Altri, tuttavia, dicono che Orione morì per il morso dello scorpione e che Artemide era irritata con lui perché egli aveva inseguito le sue vergini compagne, le Pleiadi, figlie di Atlante e di Pleiona. Esse fuggirono attraverso i campi della Beozia finché gli dèi, mutatele in colombe, ne immortalarono le immagini tra le stelle. Ma questa versione è errata, poiché le Pleiadi non erano vergini: tre di loro si giacquero con Zeus, due con Poseidone, una con Ares, e la settima sposò Sisifo di Corinto e non fu inclusa nella costellazione delle sue sorelle perché Sisifo era un mortale.

Altri ancora narrano una strana storia sulla nascita di Orione, per spiegare sia il suo nome (che taluni scrivono Urione), sia la tradizione che lo vuole figlio della Madre Terra. Irieo, un povero apicoltore, aveva fatto voto di non avere figli e diventò vecchio e impotente.

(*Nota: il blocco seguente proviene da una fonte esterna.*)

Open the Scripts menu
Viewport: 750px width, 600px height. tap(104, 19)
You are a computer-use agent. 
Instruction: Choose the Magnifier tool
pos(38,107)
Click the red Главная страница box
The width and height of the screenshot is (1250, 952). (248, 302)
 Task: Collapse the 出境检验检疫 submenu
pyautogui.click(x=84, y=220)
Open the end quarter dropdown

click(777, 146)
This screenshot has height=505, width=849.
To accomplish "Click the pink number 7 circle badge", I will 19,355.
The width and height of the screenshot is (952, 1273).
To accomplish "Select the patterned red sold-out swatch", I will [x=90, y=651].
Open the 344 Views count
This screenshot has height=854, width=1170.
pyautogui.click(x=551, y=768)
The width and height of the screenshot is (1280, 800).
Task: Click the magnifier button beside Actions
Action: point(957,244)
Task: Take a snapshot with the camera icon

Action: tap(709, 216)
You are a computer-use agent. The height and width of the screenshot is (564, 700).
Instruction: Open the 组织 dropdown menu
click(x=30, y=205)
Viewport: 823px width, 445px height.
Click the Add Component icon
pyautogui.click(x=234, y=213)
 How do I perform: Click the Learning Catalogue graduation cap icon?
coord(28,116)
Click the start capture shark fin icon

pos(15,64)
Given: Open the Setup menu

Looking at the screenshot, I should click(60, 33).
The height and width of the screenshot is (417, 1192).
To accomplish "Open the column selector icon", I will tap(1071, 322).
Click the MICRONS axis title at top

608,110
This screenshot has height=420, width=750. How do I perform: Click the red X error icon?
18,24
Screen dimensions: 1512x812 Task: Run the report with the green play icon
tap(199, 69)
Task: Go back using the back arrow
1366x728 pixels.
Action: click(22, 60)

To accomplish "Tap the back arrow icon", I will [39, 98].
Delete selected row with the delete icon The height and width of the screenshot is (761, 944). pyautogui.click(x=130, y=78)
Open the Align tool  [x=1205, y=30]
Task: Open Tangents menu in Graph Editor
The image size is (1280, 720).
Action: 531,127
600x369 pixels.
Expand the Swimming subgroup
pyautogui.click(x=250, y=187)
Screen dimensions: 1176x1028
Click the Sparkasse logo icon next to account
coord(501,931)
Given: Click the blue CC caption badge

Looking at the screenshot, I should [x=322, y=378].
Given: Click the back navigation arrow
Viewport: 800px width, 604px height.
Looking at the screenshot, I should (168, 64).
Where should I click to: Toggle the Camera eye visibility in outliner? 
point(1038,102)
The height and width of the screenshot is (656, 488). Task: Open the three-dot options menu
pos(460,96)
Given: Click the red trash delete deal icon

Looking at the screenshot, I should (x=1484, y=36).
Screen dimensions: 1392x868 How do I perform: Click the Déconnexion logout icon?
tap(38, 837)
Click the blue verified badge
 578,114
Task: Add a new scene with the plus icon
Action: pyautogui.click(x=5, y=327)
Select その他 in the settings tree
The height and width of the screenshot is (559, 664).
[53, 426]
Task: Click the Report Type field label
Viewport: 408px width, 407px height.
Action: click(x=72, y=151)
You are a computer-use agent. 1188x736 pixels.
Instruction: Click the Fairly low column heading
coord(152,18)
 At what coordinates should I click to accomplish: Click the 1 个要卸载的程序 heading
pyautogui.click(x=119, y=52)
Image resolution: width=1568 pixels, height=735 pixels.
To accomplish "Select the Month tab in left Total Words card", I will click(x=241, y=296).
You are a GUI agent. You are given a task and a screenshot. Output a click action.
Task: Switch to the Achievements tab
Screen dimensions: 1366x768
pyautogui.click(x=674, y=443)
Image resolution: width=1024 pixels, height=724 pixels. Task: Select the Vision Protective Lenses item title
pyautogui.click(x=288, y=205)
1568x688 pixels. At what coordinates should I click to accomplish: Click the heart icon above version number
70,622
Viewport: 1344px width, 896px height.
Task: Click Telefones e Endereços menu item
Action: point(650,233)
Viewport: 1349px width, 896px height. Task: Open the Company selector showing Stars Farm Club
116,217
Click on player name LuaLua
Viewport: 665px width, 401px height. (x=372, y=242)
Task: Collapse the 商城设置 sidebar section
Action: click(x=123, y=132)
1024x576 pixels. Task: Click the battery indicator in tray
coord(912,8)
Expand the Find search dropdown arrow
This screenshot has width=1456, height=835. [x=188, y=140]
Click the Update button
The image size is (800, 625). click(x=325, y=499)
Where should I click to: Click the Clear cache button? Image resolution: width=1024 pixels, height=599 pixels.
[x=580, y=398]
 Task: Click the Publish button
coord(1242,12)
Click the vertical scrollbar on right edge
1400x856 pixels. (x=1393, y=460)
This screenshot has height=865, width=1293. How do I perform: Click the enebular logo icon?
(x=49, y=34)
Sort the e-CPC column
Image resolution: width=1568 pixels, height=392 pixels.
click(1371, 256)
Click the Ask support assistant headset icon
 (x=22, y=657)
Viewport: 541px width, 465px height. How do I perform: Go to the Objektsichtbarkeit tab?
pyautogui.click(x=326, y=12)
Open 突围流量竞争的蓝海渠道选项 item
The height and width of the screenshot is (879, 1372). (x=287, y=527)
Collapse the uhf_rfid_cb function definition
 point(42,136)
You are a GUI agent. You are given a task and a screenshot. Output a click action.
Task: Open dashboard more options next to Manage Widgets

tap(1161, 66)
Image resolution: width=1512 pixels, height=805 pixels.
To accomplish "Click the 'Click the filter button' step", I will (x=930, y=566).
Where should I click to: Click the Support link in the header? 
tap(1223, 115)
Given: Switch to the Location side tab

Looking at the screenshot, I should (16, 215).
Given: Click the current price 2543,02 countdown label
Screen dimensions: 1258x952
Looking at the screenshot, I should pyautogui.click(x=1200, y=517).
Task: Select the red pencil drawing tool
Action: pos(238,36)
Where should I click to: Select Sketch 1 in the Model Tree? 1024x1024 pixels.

Un giorno Zeus ed Ermes, che si erano recati da lui sotto false spoglie ed erano stati accolti ospitalmente, gli chiesero quale dono desiderasse ricevere. Sospirando, Ireo replicò che il suo più grande desiderio, cioè quello di avere un figlio, era irrealizzabile. Gli dèi tuttavia gli dissero di sacrificare un toro, di urinare nella sua pelle e poi di seppellirla nella tomba di sua moglie. Irieo obbedì e nove mesi dopo gli nacque un figlio che egli chiamò Urione “colui che produce l’acqua” e infatti la costellazione di Orione porta le piogge sia quando si leva in ciclo sia quando tramonta.